> Document excerpt
May 20, 2008 • No Comments
I spent the weekend decluttering and cleaning, and it felt wonderful. Yeah, I know. A sure sign of procrastination.
I could have been doing a lot of more creative things, like getting started on my next piece of writing, but I realized that the nesting phase was a necessary part of my pre-book activities. I needed to dust, straighten, tidy up my reference shelf, and put away the debris from my last project. I even filed away old receipts. Now all is cleared away and my laptop sits in readiness, free of the thicket of sticky notes usually adorning my desktop. There’s room for something new.
It led me to think about writing habits. There are big writing rituals and little ones. What are yours? The big clean/file purge? Picking out CDs? Gummy bears? Toys and mascots?
May 16, 2008 • No Comments
There’s never a shortage of weird and fascinating things out there if one takes the time to look. For instance, I stumbled on this: http://www.newdawnmagazine.com/Article/The_British_Occult_Secret_Service.html
A lot of this was familiar to me from previous reading, and some of it was contradicted by other things I’ve read. But there were a few nuggets here I’m looking forward to following up.
I’m not all that familiar with the occult connections to WWII. The idea that Ian Fleming (author of James Bond) was a key player in the deception and capture of Rudolf Hess (an important member of Hitler’s High Command) is pretty interesting. The fact that he did it by leaking false astrological predictions is proof that truth is stranger than fiction. I’m definitely going to have to dig around and see what else I can find out!

> Record set
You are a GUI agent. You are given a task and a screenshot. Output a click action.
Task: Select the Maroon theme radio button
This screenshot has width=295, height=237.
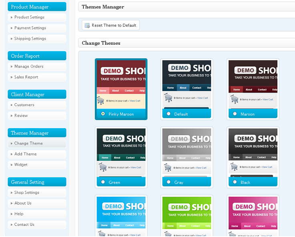click(x=235, y=114)
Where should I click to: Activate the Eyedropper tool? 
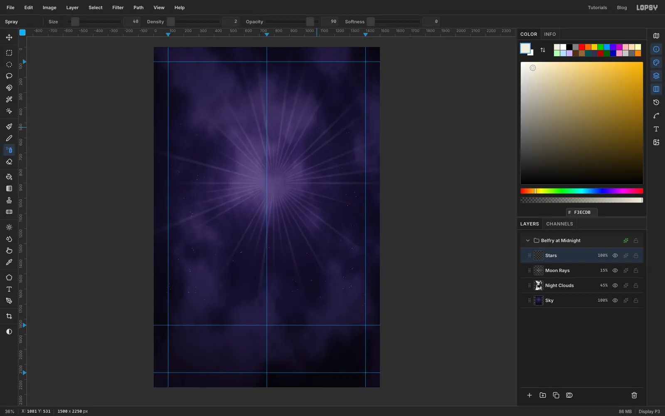point(9,262)
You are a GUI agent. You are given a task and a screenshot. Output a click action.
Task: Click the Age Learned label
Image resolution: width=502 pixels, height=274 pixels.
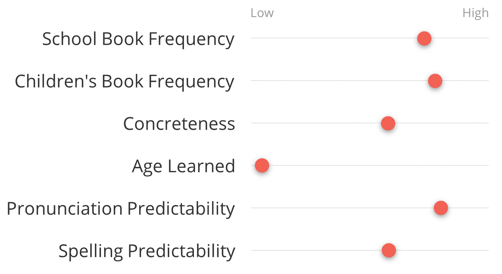click(x=184, y=167)
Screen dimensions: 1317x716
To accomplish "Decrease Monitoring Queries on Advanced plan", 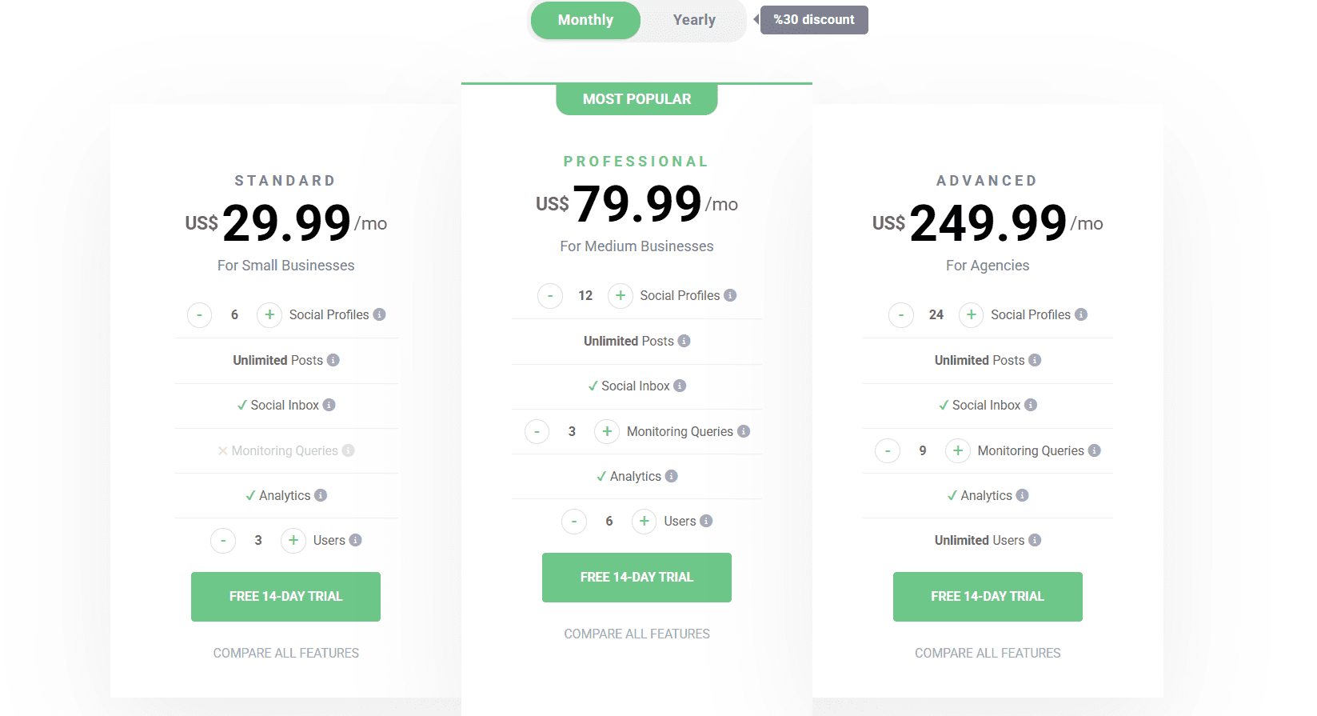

> What you will do
1 – Answer these questions about the blog excerpt:
(a) What date appears on the post about decluttering and cleaning?
(b) Along with the writer's other cleaning, what did the writer file away?
(c) By what means did Ian Fleming carry out the deception of Rudolf Hess?
2 – Translate this sentence from the blog excerpt into Spanish: "There’s never a shortage of weird and fascinating things out there if one takes the time to look."
Answer from the blog excerpt alone.

> Solutions per task
1 –
(a) May 20, 2008
(b) Old receipts
(c) By leaking false astrological predictions

2 – Nunca faltan cosas extrañas y fascinantes por ahí si uno se toma el tiempo de buscar.